Comment by ricardobeat

7 hours ago

That’s what has been seen in practice though. SOTA LLMs have been shown again and again to solve problems unseen in their data set; and despite their shortcomings they have become extremely useful for a wide variety of tasks.

9 comments

ricardobeat

kazinator 3 hours ago

Even a tiny model for, say, classifying hand-written digits, will correctly classify digits that didn't appear in its training data. (Otherwise it wouldn't be very useful.) That classification is interpolative; the hand-written digit is lands in the space of the training data.

Every result is explainable by has having come from training data. That's the null hypothesis.

The alternative hypothesis is that it's not explainable as having come from training data. That's a hard-to-believe, hard-to-prove negative.

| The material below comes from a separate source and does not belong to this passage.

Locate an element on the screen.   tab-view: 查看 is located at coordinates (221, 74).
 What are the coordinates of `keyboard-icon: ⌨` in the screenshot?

You don't get anything out of any computational process that you didn't put in.

zwaps 1 hour ago

You actually do not classify digits that didn't appear, you classify different pictures of digits that DID appear.
Similarly, LLMs do not invent a new way of reasoning about problems or language. They do, however, apply these to unseen problems.
LLMs are one level of abstraction up, but it's a very interesting level of abstraction.

loosetypes 6 hours ago

Mind linking any examples (or categories) of problems that are definitively not in pre training data but can still be solved by LLMs? Preferably something factual rather than creative, genuinely curious.

Dumb question but anything like this that’s written about on the internet will ultimately end up as training fodder, no?

dcre 2 hours ago
How about the International Math Olympiad?
https://arstechnica.com/ai/2025/07/google-deepmind-earns-gol...
- mvieira38 2 hours ago
  
  You're saying they don't use math textbooks and math forums to train LLMs, then?
  
  2 replies →

boxed 2 hours ago

> SOTA LLMs have been shown again and again to solve problems unseen in their data set

We have no idea what the training data is though, so you can't say that.

> and despite their shortcomings they have become extremely useful for a wide variety of tasks.

That seems like a separate question.

zwaps 1 hour ago

I have applied O3 pro on unpublished abandoned research of mine that was never published and lives in an intersection that is as entirely novel as it's uninteresting.
O3 pro (but not O3) was successfully able to apply reasoning and math to this domain in interesting ways, much like an expert researcher in these areas would.
Again, the field and the problem is with 100% certainty OOD of the data.
However, the techniques and reasoning methods are of course learned from data. But that's the point, right?